## INPUT MATERIAL
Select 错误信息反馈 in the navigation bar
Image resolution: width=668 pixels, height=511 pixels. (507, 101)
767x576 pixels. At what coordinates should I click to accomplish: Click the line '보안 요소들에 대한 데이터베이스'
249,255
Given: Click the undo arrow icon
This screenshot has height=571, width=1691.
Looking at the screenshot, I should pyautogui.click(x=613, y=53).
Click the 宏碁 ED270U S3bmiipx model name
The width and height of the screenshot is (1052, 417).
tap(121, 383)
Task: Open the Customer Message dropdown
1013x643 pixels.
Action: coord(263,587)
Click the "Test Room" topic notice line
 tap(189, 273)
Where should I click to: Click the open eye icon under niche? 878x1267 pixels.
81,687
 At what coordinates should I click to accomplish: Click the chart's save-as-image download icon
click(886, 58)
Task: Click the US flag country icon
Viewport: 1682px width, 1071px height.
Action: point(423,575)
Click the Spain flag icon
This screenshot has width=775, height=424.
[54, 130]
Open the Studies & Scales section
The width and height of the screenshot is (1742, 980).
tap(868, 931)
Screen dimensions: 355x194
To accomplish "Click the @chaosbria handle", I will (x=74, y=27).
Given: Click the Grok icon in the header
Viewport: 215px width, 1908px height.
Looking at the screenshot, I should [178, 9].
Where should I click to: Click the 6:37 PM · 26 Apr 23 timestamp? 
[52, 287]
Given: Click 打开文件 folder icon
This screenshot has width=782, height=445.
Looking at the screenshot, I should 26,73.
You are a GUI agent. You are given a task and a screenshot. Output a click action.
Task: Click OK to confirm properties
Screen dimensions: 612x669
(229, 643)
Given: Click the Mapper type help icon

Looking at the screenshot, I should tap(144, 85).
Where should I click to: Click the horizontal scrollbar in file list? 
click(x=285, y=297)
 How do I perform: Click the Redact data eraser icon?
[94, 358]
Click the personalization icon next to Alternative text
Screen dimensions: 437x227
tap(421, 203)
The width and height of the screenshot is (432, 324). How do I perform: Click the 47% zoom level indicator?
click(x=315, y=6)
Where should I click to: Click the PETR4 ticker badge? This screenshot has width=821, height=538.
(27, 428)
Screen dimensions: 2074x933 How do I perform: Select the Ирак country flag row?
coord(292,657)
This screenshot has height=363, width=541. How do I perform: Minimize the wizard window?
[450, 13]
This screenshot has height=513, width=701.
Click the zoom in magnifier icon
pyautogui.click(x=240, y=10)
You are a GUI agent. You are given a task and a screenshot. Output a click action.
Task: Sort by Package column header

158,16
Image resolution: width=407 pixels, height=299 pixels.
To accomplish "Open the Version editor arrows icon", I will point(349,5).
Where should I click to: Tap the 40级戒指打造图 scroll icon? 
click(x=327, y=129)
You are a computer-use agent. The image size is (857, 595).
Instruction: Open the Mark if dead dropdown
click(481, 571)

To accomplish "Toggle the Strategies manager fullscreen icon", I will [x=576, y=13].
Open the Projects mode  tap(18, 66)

## TASK INSTRUCTIONS
A verbatim transcription is needed of the lines above, starting at the line with "Screen dimensions: 2074x933" and ending at the line with "You are a computer-use", both included, and of nothing else.

## OUTPUT FOR THIS EXERCISE
Screen dimensions: 2074x933 How do I perform: Select the Ирак country flag row?
coord(292,657)
This screenshot has height=363, width=541. How do I perform: Minimize the wizard window?
[450, 13]
This screenshot has height=513, width=701.
Click the zoom in magnifier icon
pyautogui.click(x=240, y=10)
You are a GUI agent. You are given a task and a screenshot. Output a click action.
Task: Sort by Package column header

158,16
Image resolution: width=407 pixels, height=299 pixels.
To accomplish "Open the Version editor arrows icon", I will point(349,5).
Where should I click to: Tap the 40级戒指打造图 scroll icon? 
click(x=327, y=129)
You are a computer-use agent. The image size is (857, 595).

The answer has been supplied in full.